*Data items:*

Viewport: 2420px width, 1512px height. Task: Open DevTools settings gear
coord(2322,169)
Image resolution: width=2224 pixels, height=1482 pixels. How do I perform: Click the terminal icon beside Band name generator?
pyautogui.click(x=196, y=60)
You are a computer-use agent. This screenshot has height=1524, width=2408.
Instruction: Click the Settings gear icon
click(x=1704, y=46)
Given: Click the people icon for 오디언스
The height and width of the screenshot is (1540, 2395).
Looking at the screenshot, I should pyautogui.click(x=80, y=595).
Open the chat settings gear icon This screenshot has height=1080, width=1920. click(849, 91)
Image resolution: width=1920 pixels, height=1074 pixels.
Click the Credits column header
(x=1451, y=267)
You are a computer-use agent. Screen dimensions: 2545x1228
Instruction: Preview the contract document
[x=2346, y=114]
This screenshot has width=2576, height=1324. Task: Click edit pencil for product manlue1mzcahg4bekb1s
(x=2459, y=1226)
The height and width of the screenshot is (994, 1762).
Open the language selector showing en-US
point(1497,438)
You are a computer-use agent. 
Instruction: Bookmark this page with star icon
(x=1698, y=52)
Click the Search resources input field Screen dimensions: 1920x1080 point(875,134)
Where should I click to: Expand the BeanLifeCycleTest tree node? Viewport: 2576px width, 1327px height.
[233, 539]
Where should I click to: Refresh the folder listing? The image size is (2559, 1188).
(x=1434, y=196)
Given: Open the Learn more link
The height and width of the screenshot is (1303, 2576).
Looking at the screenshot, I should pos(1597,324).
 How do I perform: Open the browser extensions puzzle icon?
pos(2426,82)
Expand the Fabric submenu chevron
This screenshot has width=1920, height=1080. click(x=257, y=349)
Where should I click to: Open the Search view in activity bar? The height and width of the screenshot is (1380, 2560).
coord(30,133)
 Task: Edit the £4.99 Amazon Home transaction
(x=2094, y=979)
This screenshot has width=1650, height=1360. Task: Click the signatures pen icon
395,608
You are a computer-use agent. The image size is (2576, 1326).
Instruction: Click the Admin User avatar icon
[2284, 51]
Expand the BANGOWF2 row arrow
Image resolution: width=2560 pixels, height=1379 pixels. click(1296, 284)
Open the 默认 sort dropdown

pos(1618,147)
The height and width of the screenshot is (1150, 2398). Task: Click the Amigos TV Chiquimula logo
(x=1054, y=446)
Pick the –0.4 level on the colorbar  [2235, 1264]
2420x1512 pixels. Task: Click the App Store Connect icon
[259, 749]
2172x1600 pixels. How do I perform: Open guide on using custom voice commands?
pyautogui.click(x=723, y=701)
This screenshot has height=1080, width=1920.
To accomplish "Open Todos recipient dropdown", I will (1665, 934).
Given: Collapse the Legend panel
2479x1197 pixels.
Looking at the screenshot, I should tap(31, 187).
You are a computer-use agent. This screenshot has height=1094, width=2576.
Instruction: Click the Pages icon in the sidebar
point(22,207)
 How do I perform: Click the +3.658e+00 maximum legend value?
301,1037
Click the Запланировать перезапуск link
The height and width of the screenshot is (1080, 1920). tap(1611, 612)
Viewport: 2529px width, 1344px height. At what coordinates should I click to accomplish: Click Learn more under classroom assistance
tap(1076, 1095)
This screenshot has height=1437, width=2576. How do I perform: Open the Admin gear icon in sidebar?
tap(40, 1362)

*Your objective:* Exactly reproduce every line of the records.

*Response area:*
Viewport: 2420px width, 1512px height. Task: Open DevTools settings gear
coord(2322,169)
Image resolution: width=2224 pixels, height=1482 pixels. How do I perform: Click the terminal icon beside Band name generator?
pyautogui.click(x=196, y=60)
You are a computer-use agent. This screenshot has height=1524, width=2408.
Instruction: Click the Settings gear icon
click(x=1704, y=46)
Given: Click the people icon for 오디언스
The height and width of the screenshot is (1540, 2395).
Looking at the screenshot, I should pyautogui.click(x=80, y=595).
Open the chat settings gear icon This screenshot has height=1080, width=1920. click(849, 91)
Image resolution: width=1920 pixels, height=1074 pixels.
Click the Credits column header
(x=1451, y=267)
You are a computer-use agent. Screen dimensions: 2545x1228
Instruction: Preview the contract document
[x=2346, y=114]
This screenshot has width=2576, height=1324. Task: Click edit pencil for product manlue1mzcahg4bekb1s
(x=2459, y=1226)
The height and width of the screenshot is (994, 1762).
Open the language selector showing en-US
point(1497,438)
You are a computer-use agent. 
Instruction: Bookmark this page with star icon
(x=1698, y=52)
Click the Search resources input field Screen dimensions: 1920x1080 point(875,134)
Where should I click to: Expand the BeanLifeCycleTest tree node? Viewport: 2576px width, 1327px height.
[233, 539]
Where should I click to: Refresh the folder listing? The image size is (2559, 1188).
(x=1434, y=196)
Given: Open the Learn more link
The height and width of the screenshot is (1303, 2576).
Looking at the screenshot, I should pos(1597,324).
 How do I perform: Open the browser extensions puzzle icon?
pos(2426,82)
Expand the Fabric submenu chevron
This screenshot has width=1920, height=1080. click(x=257, y=349)
Where should I click to: Open the Search view in activity bar? The height and width of the screenshot is (1380, 2560).
coord(30,133)
 Task: Edit the £4.99 Amazon Home transaction
(x=2094, y=979)
This screenshot has width=1650, height=1360. Task: Click the signatures pen icon
395,608
You are a computer-use agent. The image size is (2576, 1326).
Instruction: Click the Admin User avatar icon
[2284, 51]
Expand the BANGOWF2 row arrow
Image resolution: width=2560 pixels, height=1379 pixels. click(1296, 284)
Open the 默认 sort dropdown

pos(1618,147)
The height and width of the screenshot is (1150, 2398). Task: Click the Amigos TV Chiquimula logo
(x=1054, y=446)
Pick the –0.4 level on the colorbar  [2235, 1264]
2420x1512 pixels. Task: Click the App Store Connect icon
[259, 749]
2172x1600 pixels. How do I perform: Open guide on using custom voice commands?
pyautogui.click(x=723, y=701)
This screenshot has height=1080, width=1920.
To accomplish "Open Todos recipient dropdown", I will (1665, 934).
Given: Collapse the Legend panel
2479x1197 pixels.
Looking at the screenshot, I should tap(31, 187).
You are a computer-use agent. This screenshot has height=1094, width=2576.
Instruction: Click the Pages icon in the sidebar
point(22,207)
 How do I perform: Click the +3.658e+00 maximum legend value?
301,1037
Click the Запланировать перезапуск link
The height and width of the screenshot is (1080, 1920). tap(1611, 612)
Viewport: 2529px width, 1344px height. At what coordinates should I click to accomplish: Click Learn more under classroom assistance
tap(1076, 1095)
This screenshot has height=1437, width=2576. How do I perform: Open the Admin gear icon in sidebar?
tap(40, 1362)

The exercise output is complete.